* [ERFASSTE ANGABEN]
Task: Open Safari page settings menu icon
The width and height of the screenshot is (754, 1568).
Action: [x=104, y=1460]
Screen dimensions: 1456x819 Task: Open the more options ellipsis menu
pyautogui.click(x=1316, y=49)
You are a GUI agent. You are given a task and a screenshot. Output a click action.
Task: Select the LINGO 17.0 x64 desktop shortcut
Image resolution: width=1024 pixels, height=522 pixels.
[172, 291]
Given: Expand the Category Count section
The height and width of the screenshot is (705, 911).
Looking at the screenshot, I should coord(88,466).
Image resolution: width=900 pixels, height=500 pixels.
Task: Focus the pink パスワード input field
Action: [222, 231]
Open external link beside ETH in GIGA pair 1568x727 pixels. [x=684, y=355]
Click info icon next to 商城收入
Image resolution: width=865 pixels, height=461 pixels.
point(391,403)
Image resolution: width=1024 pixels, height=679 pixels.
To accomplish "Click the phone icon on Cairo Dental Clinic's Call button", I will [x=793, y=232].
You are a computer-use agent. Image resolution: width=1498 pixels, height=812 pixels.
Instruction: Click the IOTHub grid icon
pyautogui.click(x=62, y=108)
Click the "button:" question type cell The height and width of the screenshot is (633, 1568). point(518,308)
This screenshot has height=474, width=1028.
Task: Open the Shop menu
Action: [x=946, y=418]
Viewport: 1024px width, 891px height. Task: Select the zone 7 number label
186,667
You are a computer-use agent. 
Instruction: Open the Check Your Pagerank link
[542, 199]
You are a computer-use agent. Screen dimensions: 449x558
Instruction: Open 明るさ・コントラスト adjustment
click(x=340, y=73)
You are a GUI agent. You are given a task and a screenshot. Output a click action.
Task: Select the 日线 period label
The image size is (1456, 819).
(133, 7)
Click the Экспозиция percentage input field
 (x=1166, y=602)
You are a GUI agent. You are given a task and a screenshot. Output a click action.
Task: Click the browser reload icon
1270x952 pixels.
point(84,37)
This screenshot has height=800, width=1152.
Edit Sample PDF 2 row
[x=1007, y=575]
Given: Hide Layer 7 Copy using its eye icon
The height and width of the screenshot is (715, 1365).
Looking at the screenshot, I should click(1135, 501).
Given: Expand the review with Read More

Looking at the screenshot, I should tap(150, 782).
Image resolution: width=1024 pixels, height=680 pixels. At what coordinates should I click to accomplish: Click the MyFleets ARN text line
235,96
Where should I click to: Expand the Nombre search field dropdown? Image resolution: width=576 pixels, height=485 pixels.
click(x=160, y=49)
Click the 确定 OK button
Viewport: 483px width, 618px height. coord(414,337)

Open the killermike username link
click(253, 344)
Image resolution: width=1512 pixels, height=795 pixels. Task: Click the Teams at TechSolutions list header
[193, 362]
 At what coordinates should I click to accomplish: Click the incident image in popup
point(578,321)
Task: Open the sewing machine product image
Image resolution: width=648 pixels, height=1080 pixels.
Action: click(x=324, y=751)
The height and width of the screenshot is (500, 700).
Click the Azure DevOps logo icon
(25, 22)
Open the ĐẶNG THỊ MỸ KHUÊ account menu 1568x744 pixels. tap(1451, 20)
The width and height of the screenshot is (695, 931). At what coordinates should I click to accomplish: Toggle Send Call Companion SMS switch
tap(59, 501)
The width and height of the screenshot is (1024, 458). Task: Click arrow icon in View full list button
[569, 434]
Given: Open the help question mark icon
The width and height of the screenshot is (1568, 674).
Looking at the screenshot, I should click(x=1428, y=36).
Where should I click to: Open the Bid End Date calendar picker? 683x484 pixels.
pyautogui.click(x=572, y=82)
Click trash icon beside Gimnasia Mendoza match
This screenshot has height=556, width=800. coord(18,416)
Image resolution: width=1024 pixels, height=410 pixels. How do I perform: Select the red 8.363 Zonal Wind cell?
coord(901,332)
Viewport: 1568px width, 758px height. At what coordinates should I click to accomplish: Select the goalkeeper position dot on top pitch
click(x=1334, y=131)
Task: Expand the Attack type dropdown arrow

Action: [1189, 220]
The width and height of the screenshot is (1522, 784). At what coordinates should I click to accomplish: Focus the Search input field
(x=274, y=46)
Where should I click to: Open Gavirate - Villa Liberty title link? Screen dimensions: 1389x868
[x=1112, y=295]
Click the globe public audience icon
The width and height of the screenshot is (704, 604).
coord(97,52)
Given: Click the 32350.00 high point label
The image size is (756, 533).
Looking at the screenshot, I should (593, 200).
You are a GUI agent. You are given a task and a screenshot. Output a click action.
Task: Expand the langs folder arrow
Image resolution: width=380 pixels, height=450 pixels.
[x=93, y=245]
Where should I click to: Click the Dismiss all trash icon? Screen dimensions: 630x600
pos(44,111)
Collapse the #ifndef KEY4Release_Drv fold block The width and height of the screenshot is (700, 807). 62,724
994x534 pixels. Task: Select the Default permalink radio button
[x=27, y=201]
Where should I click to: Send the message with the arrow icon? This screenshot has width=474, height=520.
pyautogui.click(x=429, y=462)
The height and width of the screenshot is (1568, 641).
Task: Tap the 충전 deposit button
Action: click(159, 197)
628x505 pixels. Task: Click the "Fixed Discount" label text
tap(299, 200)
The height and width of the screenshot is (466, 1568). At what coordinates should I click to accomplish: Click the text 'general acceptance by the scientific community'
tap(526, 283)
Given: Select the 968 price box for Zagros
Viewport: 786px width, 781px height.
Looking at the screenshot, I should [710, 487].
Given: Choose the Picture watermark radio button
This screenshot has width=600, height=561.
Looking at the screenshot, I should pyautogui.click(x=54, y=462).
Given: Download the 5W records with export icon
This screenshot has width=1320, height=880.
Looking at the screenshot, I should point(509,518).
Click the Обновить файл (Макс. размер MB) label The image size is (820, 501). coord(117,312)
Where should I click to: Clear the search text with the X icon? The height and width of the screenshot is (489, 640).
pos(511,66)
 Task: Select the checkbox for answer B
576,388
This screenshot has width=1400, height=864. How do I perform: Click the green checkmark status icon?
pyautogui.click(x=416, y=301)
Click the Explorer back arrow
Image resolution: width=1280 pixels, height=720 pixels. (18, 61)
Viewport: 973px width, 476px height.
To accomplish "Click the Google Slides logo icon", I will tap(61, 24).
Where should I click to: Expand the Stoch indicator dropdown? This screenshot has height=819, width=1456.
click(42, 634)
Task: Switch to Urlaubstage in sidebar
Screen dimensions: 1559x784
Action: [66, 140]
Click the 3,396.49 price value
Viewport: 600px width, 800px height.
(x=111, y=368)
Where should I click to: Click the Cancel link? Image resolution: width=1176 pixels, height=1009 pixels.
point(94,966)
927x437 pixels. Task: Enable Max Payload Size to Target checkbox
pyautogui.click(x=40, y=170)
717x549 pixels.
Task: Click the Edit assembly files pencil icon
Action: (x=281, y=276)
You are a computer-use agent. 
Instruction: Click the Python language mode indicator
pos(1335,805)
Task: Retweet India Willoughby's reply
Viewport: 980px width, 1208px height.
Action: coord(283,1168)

* [DIE ÜBUNG] Bearbeiten Sie die gesamte Auflistung so, dass „Instruction“ überall durch „Command“ ersetzt wird und alles Übrige unverändert bleibt.

* [LÖSUNG FOLGT]
Task: Open Safari page settings menu icon
The width and height of the screenshot is (754, 1568).
Action: [x=104, y=1460]
Screen dimensions: 1456x819 Task: Open the more options ellipsis menu
pyautogui.click(x=1316, y=49)
You are a GUI agent. You are given a task and a screenshot. Output a click action.
Task: Select the LINGO 17.0 x64 desktop shortcut
Image resolution: width=1024 pixels, height=522 pixels.
[172, 291]
Given: Expand the Category Count section
The height and width of the screenshot is (705, 911).
Looking at the screenshot, I should coord(88,466).
Image resolution: width=900 pixels, height=500 pixels.
Task: Focus the pink パスワード input field
Action: [222, 231]
Open external link beside ETH in GIGA pair 1568x727 pixels. [x=684, y=355]
Click info icon next to 商城收入
Image resolution: width=865 pixels, height=461 pixels.
point(391,403)
Image resolution: width=1024 pixels, height=679 pixels.
To accomplish "Click the phone icon on Cairo Dental Clinic's Call button", I will [x=793, y=232].
You are a computer-use agent. Image resolution: width=1498 pixels, height=812 pixels.
Command: Click the IOTHub grid icon
pyautogui.click(x=62, y=108)
Click the "button:" question type cell The height and width of the screenshot is (633, 1568). point(518,308)
This screenshot has height=474, width=1028.
Task: Open the Shop menu
Action: [x=946, y=418]
Viewport: 1024px width, 891px height. Task: Select the zone 7 number label
186,667
You are a computer-use agent. 
Command: Open the Check Your Pagerank link
[542, 199]
You are a computer-use agent. Screen dimensions: 449x558
Command: Open 明るさ・コントラスト adjustment
click(x=340, y=73)
You are a GUI agent. You are given a task and a screenshot. Output a click action.
Task: Select the 日线 period label
The image size is (1456, 819).
(133, 7)
Click the Экспозиция percentage input field
 (x=1166, y=602)
You are a GUI agent. You are given a task and a screenshot. Output a click action.
Task: Click the browser reload icon
1270x952 pixels.
point(84,37)
This screenshot has height=800, width=1152.
Edit Sample PDF 2 row
[x=1007, y=575]
Given: Hide Layer 7 Copy using its eye icon
The height and width of the screenshot is (715, 1365).
Looking at the screenshot, I should click(1135, 501).
Given: Expand the review with Read More

Looking at the screenshot, I should tap(150, 782).
Image resolution: width=1024 pixels, height=680 pixels. At what coordinates should I click to accomplish: Click the MyFleets ARN text line
235,96
Where should I click to: Expand the Nombre search field dropdown? Image resolution: width=576 pixels, height=485 pixels.
click(x=160, y=49)
Click the 确定 OK button
Viewport: 483px width, 618px height. coord(414,337)

Open the killermike username link
click(253, 344)
Image resolution: width=1512 pixels, height=795 pixels. Task: Click the Teams at TechSolutions list header
[193, 362]
 At what coordinates should I click to accomplish: Click the incident image in popup
point(578,321)
Task: Open the sewing machine product image
Image resolution: width=648 pixels, height=1080 pixels.
Action: click(x=324, y=751)
The height and width of the screenshot is (500, 700).
Click the Azure DevOps logo icon
(25, 22)
Open the ĐẶNG THỊ MỸ KHUÊ account menu 1568x744 pixels. tap(1451, 20)
The width and height of the screenshot is (695, 931). At what coordinates should I click to accomplish: Toggle Send Call Companion SMS switch
tap(59, 501)
The width and height of the screenshot is (1024, 458). Task: Click arrow icon in View full list button
[569, 434]
Given: Open the help question mark icon
The width and height of the screenshot is (1568, 674).
Looking at the screenshot, I should click(x=1428, y=36).
Where should I click to: Open the Bid End Date calendar picker? 683x484 pixels.
pyautogui.click(x=572, y=82)
Click trash icon beside Gimnasia Mendoza match
This screenshot has height=556, width=800. coord(18,416)
Image resolution: width=1024 pixels, height=410 pixels. How do I perform: Select the red 8.363 Zonal Wind cell?
coord(901,332)
Viewport: 1568px width, 758px height. At what coordinates should I click to accomplish: Select the goalkeeper position dot on top pitch
click(x=1334, y=131)
Task: Expand the Attack type dropdown arrow

Action: [1189, 220]
The width and height of the screenshot is (1522, 784). At what coordinates should I click to accomplish: Focus the Search input field
(x=274, y=46)
Where should I click to: Open Gavirate - Villa Liberty title link? Screen dimensions: 1389x868
[x=1112, y=295]
Click the globe public audience icon
The width and height of the screenshot is (704, 604).
coord(97,52)
Given: Click the 32350.00 high point label
The image size is (756, 533).
Looking at the screenshot, I should (593, 200).
You are a GUI agent. You are given a task and a screenshot. Output a click action.
Task: Expand the langs folder arrow
Image resolution: width=380 pixels, height=450 pixels.
[x=93, y=245]
Where should I click to: Click the Dismiss all trash icon? Screen dimensions: 630x600
pos(44,111)
Collapse the #ifndef KEY4Release_Drv fold block The width and height of the screenshot is (700, 807). 62,724
994x534 pixels. Task: Select the Default permalink radio button
[x=27, y=201]
Where should I click to: Send the message with the arrow icon? This screenshot has width=474, height=520.
pyautogui.click(x=429, y=462)
The height and width of the screenshot is (1568, 641).
Task: Tap the 충전 deposit button
Action: click(159, 197)
628x505 pixels. Task: Click the "Fixed Discount" label text
tap(299, 200)
The height and width of the screenshot is (466, 1568). At what coordinates should I click to accomplish: Click the text 'general acceptance by the scientific community'
tap(526, 283)
Given: Select the 968 price box for Zagros
Viewport: 786px width, 781px height.
Looking at the screenshot, I should [710, 487].
Given: Choose the Picture watermark radio button
This screenshot has width=600, height=561.
Looking at the screenshot, I should pyautogui.click(x=54, y=462).
Given: Download the 5W records with export icon
This screenshot has width=1320, height=880.
Looking at the screenshot, I should point(509,518).
Click the Обновить файл (Макс. размер MB) label The image size is (820, 501). coord(117,312)
Where should I click to: Clear the search text with the X icon? The height and width of the screenshot is (489, 640).
pos(511,66)
 Task: Select the checkbox for answer B
576,388
This screenshot has width=1400, height=864. How do I perform: Click the green checkmark status icon?
pyautogui.click(x=416, y=301)
Click the Explorer back arrow
Image resolution: width=1280 pixels, height=720 pixels. (18, 61)
Viewport: 973px width, 476px height.
To accomplish "Click the Google Slides logo icon", I will tap(61, 24).
Where should I click to: Expand the Stoch indicator dropdown? This screenshot has height=819, width=1456.
click(42, 634)
Task: Switch to Urlaubstage in sidebar
Screen dimensions: 1559x784
Action: [66, 140]
Click the 3,396.49 price value
Viewport: 600px width, 800px height.
(x=111, y=368)
Where should I click to: Click the Cancel link? Image resolution: width=1176 pixels, height=1009 pixels.
point(94,966)
927x437 pixels. Task: Enable Max Payload Size to Target checkbox
pyautogui.click(x=40, y=170)
717x549 pixels.
Task: Click the Edit assembly files pencil icon
Action: (x=281, y=276)
You are a computer-use agent. 
Command: Click the Python language mode indicator
pos(1335,805)
Task: Retweet India Willoughby's reply
Viewport: 980px width, 1208px height.
Action: coord(283,1168)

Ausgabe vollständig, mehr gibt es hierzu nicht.